This is yet but dicey. Earlier this year, the SEC asked several issuers to withdraw their plans for Bitcoin ETFs and it recently delayed its decision on whether to approve five Bitcoin-related ETFs until September. Yet, these odds do not deter many crypto enthusiasts who are convinced an approval is on the way. Here are some of their arguments for a positive outcome especially in the case of the CBOE-backed VanEck-SolidX Bitcoin ETF:
– The SEC would rather approve an ETF backed by an existing institution (e.g. CBOE) over a new one like the Winklevoss’ whose filing was rejected again last week.
– A SEC Commissioner’s public dissenting opinion on the Commission’s rejection of the Winklevoss ETF application highlights the need for the instrument’s protection against price manipulation – a huge plus.
– A major concern cited by the SEC for the Winklevoss ETF application denial is price manipulation. The VanEck-SolidX ETF is towing a different line: It would be tied to multiple exchanges unlike the Winklevoss’ whose price is tied to a single exchange.
– The VanEck-SolidX ETF is dependent on multiple over-the-counter (OTC) entities for its purchases and prices. It seeks only institutional investors as a safeguard.
– The tendency of a big firm like the VanEck-SolidX (worth about $40 bln) towards Bitcoin investment (a third attempt) will exert some pressure on the SEC.

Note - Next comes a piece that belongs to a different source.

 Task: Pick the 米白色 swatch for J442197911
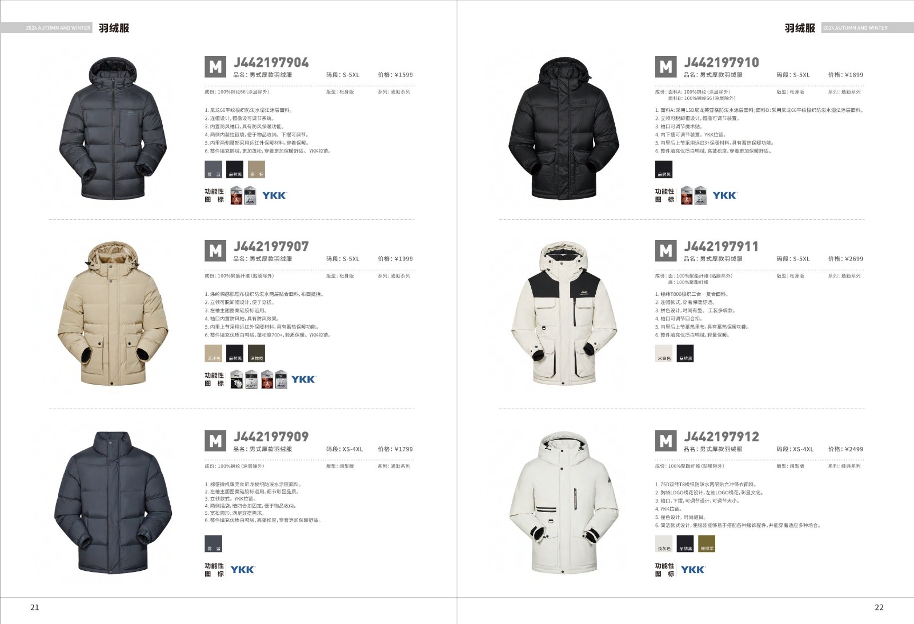coord(664,354)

What to expect if and when the ETF is approved?
A full mempool
The ETF approval could relive the December 2017 price rise experience. The spike last year led to higher transaction fees which disappointed users as Bitcoin’s limitations were brought to fore. The mempool grew rapidly as transaction demands exceeded average daily capacity. If that happens again on the ETF approval, the ecosystem would have to be ready. It may depend on Segwit’s increasing adoption (its capacity is still growing) since Lightning Network‘s impact to take transactions off chain is still almost not felt or hope that institutional investors will help avoid higher transaction fees by buying and holding their coins in the ETF without moving them much.

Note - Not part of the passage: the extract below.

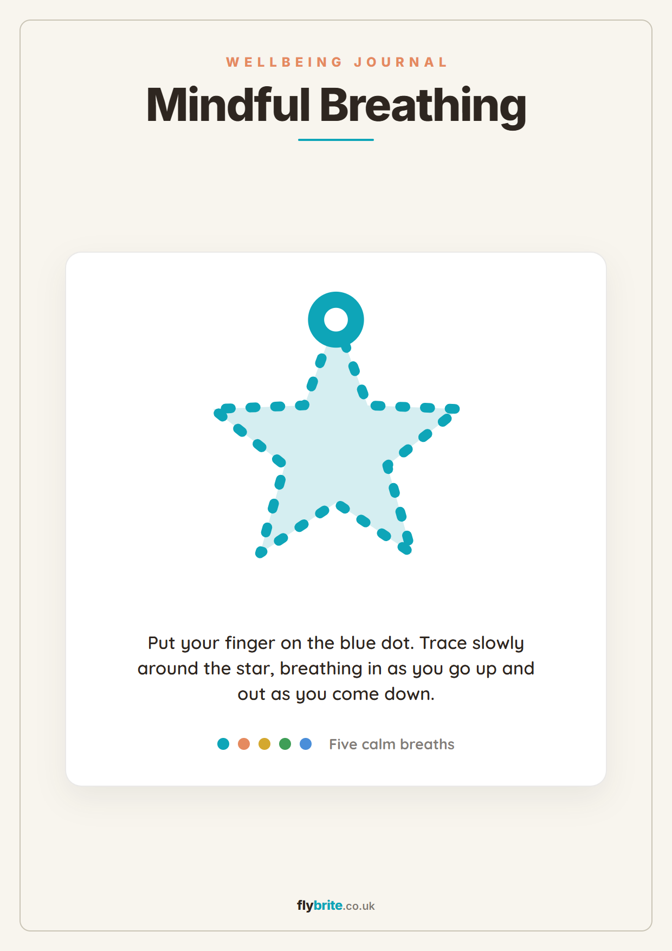Click the blue breath dot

When approved, a flood of fiat is expected to enter Bitcoin through the ETF. Each contract will be worth 25 BTC opening up a new world of liquidity to the crypto market. It will significantly improve perceived regulatory risk and afford many people, including main-street investors, to gain easy access to the crypto market.
The main reason why some hold certain altcoins today is to ultimately increase their Bitcoin stacks. The existence of an ETF, in addition to the rising use of the Lightning Network, will likely decrease the value of altcoins – though they may regain later on.